Coinbase and Block Shares Rise in Late Trading as They Both Impress Investors and Block Announces New Sales Strategy
For its second quarter that ended June 30, Coinbase reported adjusted earnings per share of 14 cents, up from a loss of 42 cents in the same quarter of the previous year
Coinbase Global Inc. (NASDAQ:COIN) and Block Inc. (NYSE:SQ) shares both rose in late trading on Tuesday as the companies impressed investors with their latest earnings reports. Block also announced a new sales strategy.
Here’s a closer look at each report.
Coinbase earnings: The cryptocurrency exchange reported adjusted earnings per share of 14 cents for its second quarter that ended June 30, up from a loss of 42 cents in the same quarter of the previous year. Revenue was $1.45 billion, up 105% year-over-year.
Analysts were expecting earnings of 95 cents per share on revenue of $1.398 billion.
Coinbase’s strong revenue figure was driven by a 146% increase in cryptocurrency trading volume, to $226 billion in the quarter, in line with estimates. Institution trading volume grew 142%, to $189 billion, and retail trading volume jumped 164%, to $37 billion.
Subscription and services revenue came in at $599 million in the quarter, custodial fee revenue rose to $34.5 million, up from $17 million a year prior, and total transaction revenue grew 138% year-over-year, to $780.9 million.
“In addition to solid financial results and continuing to build trusted products to help drive crypto adoption, Coinbase and the crypto industry made great strides towards achieving regulatory clarity in the U.S., which we believe will be a major unlock for innovation in the industry,” the company said in a letter to shareholders.
Coinbase said it expects subscription and services revenue of $530 million and $600 million for its fiscal third quarter, up from $334 million in the same quarter of fiscal 2023.

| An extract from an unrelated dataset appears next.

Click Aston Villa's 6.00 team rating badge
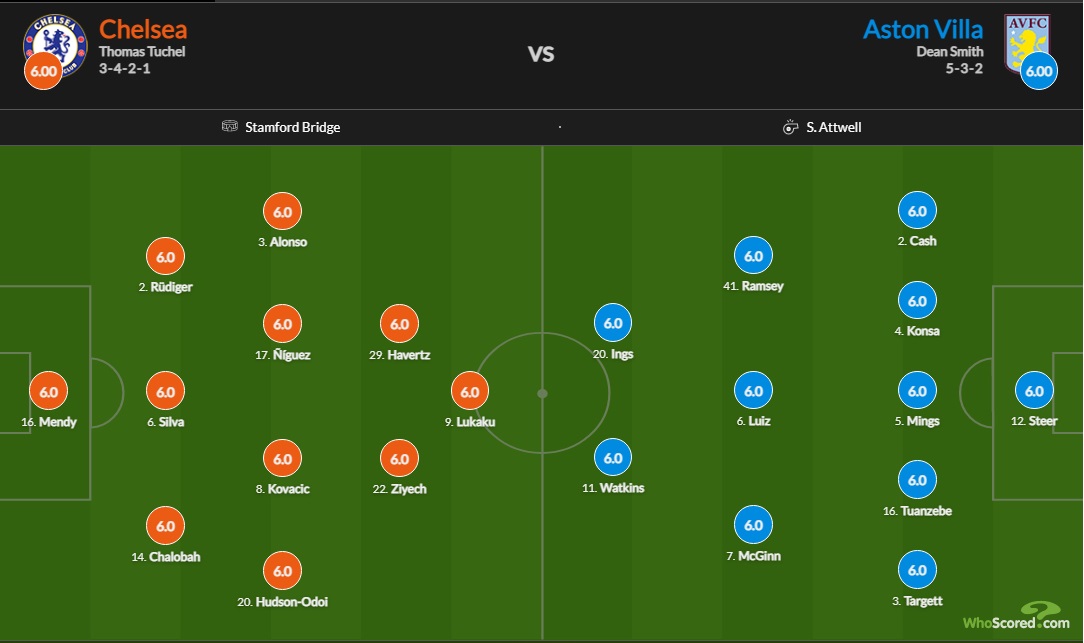This screenshot has width=1084, height=643. (x=1039, y=71)
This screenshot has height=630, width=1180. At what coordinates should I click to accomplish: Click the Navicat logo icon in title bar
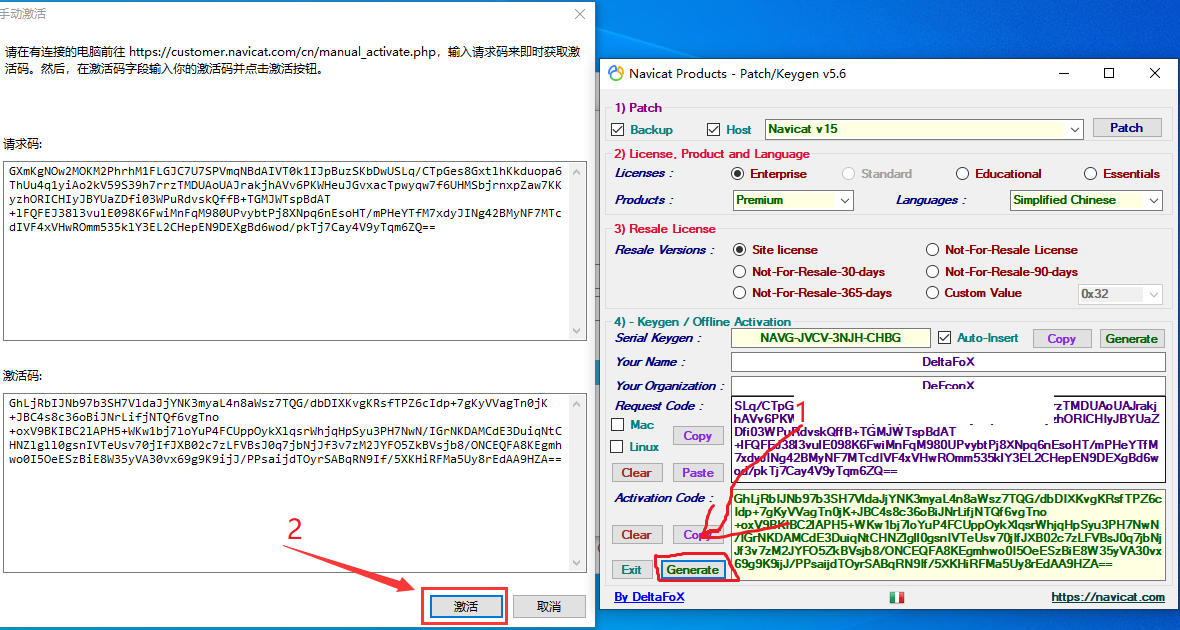(x=616, y=74)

Coinbase shares rose just over 3% in late trading.
Block earnings: Block reported adjusted earnings per share of 93 cents, ahead of a forecast 84 cents, on revenue of $6.16 billion, shy of an expected $6.26 billion.

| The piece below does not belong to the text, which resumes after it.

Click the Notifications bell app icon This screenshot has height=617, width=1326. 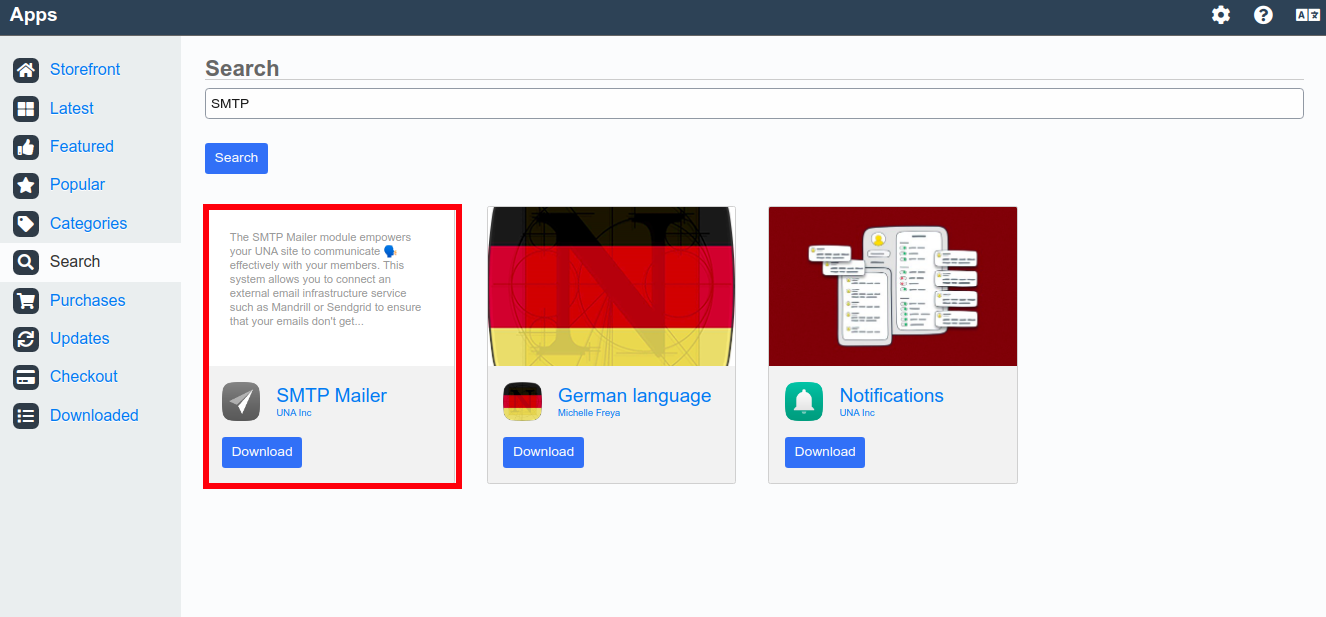click(804, 402)
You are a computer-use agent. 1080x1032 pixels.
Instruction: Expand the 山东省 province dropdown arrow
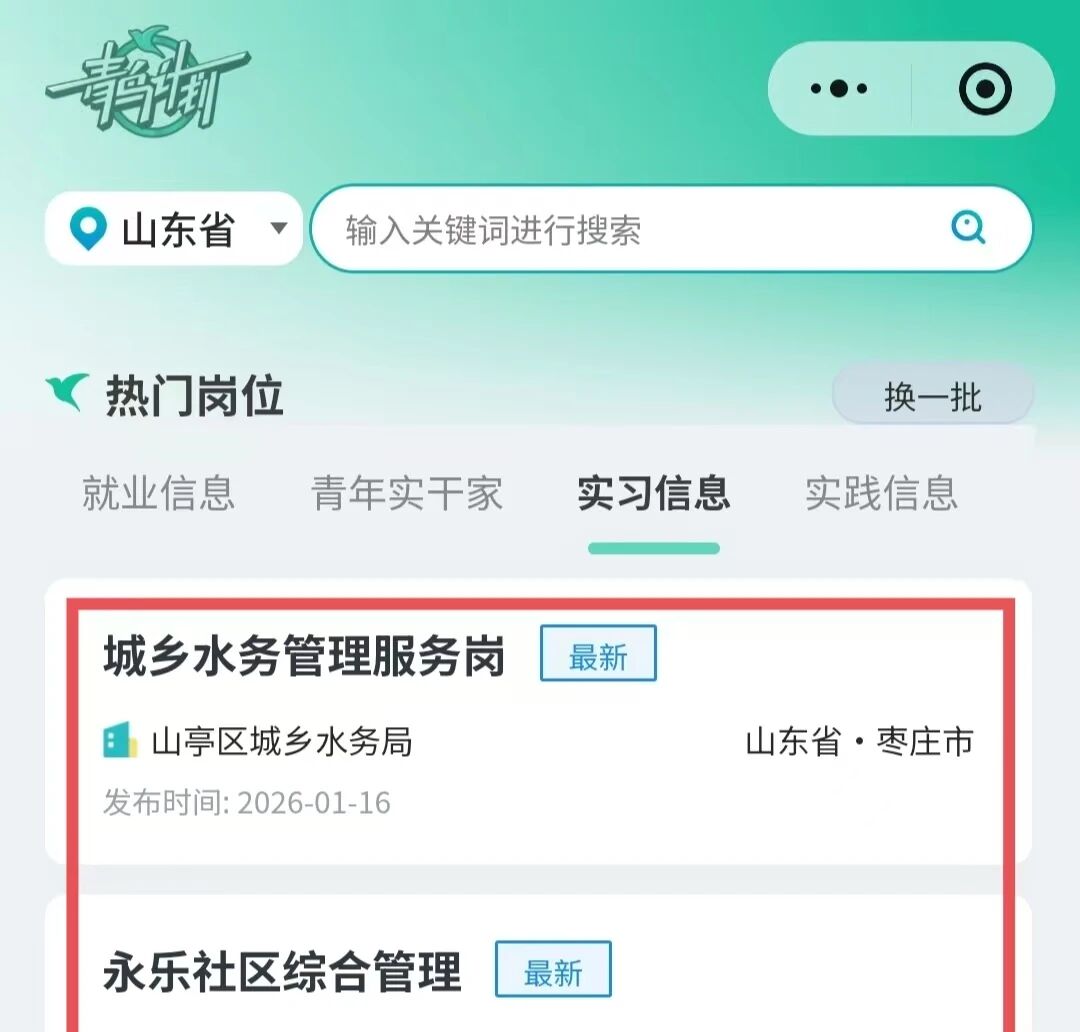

Block reported a gross profit of $2.23 billion, up 20% year-over-year, and net income of $195.3 million, up 91%.
The company’s Cash App business saw a gross profit of $1.3 billion in the quarter, up 23% year-over-year, with the number of Cash App Card monthly active users growing 13%, to 24 million as of the end of June.
The company’s subscription and services-based revenue came in at $1.79 billion, up 22% year-over-year, and subscription and services saw a gross profit of $1.5 billion, up 27%.

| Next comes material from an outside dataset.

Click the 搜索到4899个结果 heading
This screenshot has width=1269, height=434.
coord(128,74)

Of particular interest to investors was a plan by Block, detailed in a letter to shareholders, to position its Cash App as the primary financial services partner of choice for families earning up to $150,000.
Referred to the letter as “bank the base,” the strategy is focused on driving engagement through increased adoption of Block’s financial services products. Already in testing, the strategy includes incentivizing new and existing customers to drive new paycheck deposit activities and hence, drive future growth.
“It is about making Cash App our base’s primary financial tool,” said Amrita Ahuja, chief financial officer of Block. “Which ultimately leads to stronger engagement and stronger inflows.”
In addition, Block also appointed Afterpay co-founder Nick Monlar as its head of sales as part of its new strategy. Afterpay is a buy-now, pay-later service acquired by Block, then known as Square Inc, for $29 billion in 2021.
“It will result in much better technology, much better design and much better products,” Chief Executive Officer Jack Dorsey is reported to have said on an earnings call.
Block expects to see a gross profit of $2.22 billion on 17% year-over-year growth and adjusted earnings of $695 million for its fiscal third quarter. For the full year, the company expects gross profit of $8.89 billion — revised up from a previous outlook of $8.78 billion and adjusted earnings of $2.9 billion, also revised up from $2.76 billion previously.